• What to produce: After reading each line of the entries, give the number of lines that contain "Choose" and nothing else.

- - - - - - -

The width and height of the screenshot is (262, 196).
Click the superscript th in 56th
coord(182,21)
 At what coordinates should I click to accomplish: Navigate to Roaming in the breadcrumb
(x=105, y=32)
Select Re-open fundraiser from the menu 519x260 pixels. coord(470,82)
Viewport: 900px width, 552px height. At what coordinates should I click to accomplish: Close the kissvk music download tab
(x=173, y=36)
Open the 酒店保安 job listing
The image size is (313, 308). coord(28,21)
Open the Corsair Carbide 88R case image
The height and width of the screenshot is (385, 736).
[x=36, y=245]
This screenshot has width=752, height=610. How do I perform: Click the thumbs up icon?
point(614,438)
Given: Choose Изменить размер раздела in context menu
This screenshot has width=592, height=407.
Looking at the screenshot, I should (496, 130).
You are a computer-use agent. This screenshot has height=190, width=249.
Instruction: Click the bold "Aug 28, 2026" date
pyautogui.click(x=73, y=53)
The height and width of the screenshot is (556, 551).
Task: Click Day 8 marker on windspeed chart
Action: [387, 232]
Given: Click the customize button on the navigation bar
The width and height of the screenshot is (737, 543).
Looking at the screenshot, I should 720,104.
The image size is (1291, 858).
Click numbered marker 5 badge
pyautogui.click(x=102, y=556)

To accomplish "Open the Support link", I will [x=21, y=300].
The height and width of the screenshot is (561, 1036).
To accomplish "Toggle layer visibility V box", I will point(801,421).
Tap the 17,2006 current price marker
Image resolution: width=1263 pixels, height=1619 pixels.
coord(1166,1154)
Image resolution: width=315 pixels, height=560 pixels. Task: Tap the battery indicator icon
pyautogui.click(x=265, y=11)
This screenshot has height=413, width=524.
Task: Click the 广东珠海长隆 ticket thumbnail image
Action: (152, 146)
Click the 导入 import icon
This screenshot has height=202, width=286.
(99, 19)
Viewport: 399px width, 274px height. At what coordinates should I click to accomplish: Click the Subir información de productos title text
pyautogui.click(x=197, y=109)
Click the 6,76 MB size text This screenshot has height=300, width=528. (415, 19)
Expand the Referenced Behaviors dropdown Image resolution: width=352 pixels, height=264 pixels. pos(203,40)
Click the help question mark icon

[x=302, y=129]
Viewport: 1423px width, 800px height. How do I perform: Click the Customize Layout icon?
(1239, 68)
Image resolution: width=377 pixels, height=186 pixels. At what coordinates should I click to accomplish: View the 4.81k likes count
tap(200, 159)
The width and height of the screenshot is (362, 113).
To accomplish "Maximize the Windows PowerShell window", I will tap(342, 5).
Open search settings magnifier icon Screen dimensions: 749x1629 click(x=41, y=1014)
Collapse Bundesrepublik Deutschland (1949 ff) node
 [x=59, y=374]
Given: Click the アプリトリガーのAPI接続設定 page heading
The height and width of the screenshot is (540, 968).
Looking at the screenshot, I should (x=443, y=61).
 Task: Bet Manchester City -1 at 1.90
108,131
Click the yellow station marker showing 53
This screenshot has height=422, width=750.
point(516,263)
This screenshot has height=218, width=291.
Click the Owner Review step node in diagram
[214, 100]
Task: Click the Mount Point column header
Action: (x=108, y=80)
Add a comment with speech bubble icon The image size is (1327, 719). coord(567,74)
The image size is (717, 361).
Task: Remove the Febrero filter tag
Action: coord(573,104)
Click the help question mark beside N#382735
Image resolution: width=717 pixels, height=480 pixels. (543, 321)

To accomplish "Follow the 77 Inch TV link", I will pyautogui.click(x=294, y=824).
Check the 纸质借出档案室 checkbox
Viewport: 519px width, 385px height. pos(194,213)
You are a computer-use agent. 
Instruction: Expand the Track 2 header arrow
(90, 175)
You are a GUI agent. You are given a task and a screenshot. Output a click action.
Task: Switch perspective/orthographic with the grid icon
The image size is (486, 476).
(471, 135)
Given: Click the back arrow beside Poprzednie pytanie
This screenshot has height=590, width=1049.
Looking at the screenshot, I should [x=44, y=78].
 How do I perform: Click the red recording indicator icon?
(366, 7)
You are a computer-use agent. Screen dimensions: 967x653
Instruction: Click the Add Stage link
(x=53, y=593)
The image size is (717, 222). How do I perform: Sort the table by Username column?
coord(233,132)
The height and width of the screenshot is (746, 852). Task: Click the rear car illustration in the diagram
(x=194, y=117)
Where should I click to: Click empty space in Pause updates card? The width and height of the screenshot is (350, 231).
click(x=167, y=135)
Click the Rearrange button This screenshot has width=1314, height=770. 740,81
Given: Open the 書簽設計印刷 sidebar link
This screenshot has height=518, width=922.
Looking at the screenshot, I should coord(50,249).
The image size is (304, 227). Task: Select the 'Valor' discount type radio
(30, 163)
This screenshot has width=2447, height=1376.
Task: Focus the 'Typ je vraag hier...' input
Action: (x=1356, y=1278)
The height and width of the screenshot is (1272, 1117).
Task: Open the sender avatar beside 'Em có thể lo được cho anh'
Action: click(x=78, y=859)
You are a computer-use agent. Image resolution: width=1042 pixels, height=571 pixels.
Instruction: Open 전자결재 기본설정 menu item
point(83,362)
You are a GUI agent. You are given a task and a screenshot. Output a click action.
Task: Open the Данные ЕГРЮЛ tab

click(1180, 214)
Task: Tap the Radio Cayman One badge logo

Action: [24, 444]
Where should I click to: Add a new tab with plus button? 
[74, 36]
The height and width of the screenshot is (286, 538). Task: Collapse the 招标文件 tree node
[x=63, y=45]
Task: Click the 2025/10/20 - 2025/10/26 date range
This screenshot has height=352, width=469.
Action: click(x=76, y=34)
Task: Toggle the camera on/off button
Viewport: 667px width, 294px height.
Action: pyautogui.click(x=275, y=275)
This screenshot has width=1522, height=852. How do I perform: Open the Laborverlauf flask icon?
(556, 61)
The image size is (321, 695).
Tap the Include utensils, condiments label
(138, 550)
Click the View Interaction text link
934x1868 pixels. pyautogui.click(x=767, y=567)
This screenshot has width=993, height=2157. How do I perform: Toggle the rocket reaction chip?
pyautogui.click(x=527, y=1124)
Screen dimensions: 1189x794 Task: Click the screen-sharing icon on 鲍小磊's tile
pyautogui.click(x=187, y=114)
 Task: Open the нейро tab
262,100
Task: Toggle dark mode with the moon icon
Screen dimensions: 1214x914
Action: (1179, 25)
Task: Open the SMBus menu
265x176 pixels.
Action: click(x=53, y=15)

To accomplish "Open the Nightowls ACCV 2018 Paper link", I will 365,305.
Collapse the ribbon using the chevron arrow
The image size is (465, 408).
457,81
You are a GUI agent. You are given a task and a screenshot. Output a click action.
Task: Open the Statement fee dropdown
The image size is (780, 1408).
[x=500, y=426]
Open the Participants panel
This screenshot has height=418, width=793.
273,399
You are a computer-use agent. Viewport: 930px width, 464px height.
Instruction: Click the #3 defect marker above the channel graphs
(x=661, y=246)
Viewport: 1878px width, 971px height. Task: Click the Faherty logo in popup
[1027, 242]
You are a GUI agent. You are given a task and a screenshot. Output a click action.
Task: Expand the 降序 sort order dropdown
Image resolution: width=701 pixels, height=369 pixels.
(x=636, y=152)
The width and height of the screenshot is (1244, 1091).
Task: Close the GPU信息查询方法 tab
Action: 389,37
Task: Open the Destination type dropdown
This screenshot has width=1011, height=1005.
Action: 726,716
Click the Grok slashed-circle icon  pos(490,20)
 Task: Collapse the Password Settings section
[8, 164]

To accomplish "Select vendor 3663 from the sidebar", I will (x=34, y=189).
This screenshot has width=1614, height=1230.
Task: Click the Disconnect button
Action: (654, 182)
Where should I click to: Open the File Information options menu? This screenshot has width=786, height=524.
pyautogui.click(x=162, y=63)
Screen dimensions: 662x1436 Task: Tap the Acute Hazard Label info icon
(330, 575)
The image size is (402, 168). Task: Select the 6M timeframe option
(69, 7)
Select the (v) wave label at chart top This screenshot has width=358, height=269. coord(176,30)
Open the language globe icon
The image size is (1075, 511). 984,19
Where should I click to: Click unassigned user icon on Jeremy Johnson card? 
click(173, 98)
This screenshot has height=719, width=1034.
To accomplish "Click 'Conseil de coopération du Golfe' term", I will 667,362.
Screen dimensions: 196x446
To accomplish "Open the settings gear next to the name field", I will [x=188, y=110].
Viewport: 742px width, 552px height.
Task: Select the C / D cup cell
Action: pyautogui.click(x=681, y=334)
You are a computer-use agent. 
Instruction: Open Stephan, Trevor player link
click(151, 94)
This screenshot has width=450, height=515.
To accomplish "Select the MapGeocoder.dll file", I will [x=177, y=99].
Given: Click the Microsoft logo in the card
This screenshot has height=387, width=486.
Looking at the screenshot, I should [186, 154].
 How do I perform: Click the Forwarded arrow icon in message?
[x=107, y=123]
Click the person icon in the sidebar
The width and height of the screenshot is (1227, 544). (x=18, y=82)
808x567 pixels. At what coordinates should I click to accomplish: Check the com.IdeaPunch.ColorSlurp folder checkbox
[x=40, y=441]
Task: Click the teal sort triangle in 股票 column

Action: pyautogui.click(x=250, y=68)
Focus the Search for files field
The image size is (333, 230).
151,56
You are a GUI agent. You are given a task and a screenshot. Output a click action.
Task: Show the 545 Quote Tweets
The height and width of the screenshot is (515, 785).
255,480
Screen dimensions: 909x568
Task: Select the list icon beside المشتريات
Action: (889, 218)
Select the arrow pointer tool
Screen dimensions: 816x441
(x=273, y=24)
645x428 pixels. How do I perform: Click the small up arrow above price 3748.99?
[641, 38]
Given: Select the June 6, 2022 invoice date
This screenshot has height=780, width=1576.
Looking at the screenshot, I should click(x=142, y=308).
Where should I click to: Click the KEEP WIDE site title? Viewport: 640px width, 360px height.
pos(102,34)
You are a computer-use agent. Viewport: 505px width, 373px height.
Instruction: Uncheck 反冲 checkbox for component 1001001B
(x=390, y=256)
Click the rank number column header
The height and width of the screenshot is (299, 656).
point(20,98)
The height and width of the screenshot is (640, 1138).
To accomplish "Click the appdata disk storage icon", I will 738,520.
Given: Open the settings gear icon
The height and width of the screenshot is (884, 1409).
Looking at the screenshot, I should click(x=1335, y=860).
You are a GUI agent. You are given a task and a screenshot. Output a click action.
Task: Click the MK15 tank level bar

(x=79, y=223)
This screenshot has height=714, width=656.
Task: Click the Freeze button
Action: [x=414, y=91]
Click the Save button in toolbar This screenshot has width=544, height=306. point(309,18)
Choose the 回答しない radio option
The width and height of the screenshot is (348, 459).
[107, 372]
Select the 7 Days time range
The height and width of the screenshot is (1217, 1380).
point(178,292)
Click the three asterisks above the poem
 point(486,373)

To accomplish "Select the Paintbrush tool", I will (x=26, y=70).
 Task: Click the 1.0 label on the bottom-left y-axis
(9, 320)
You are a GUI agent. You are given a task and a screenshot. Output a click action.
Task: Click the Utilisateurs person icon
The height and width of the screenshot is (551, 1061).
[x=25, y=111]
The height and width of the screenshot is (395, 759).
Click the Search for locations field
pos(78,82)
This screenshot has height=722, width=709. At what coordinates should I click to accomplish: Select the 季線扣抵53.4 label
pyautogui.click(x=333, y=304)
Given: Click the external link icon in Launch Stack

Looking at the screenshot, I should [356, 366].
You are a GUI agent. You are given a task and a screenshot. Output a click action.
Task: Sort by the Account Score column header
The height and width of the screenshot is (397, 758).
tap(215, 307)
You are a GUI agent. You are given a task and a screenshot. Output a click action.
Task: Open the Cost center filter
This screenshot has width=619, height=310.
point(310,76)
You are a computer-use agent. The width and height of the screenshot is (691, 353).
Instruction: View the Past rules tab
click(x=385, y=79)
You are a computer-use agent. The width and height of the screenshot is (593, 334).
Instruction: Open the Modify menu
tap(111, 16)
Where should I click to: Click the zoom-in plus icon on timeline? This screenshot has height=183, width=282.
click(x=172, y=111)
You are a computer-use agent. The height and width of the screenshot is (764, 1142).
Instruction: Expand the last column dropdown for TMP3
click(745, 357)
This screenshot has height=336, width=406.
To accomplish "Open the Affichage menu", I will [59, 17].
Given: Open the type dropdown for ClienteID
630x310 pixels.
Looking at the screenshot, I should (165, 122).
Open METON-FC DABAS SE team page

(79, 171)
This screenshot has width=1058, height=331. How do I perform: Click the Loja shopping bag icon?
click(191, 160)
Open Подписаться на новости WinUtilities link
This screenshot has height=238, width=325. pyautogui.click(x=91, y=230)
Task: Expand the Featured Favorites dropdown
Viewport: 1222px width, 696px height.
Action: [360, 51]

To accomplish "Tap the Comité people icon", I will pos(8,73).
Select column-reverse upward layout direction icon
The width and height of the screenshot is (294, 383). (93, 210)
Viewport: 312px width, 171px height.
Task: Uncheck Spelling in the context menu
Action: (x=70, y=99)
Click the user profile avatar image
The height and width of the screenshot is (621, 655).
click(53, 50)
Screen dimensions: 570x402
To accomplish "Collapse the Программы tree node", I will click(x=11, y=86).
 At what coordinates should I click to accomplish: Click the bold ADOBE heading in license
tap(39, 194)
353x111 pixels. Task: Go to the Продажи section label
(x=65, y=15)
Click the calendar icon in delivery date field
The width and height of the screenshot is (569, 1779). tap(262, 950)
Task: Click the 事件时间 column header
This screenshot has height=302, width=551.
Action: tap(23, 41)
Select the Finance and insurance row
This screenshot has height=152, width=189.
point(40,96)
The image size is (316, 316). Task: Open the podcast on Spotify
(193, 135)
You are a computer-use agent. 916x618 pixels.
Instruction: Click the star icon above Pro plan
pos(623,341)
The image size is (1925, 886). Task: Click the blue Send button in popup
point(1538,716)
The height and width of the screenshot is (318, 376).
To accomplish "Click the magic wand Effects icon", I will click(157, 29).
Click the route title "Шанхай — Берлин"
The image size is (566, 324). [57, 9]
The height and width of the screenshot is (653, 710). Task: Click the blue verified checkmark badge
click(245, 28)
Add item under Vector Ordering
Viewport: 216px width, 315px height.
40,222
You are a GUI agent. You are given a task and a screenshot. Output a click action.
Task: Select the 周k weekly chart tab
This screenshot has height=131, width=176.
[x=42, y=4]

- - - - - - -

• Solved problem: 2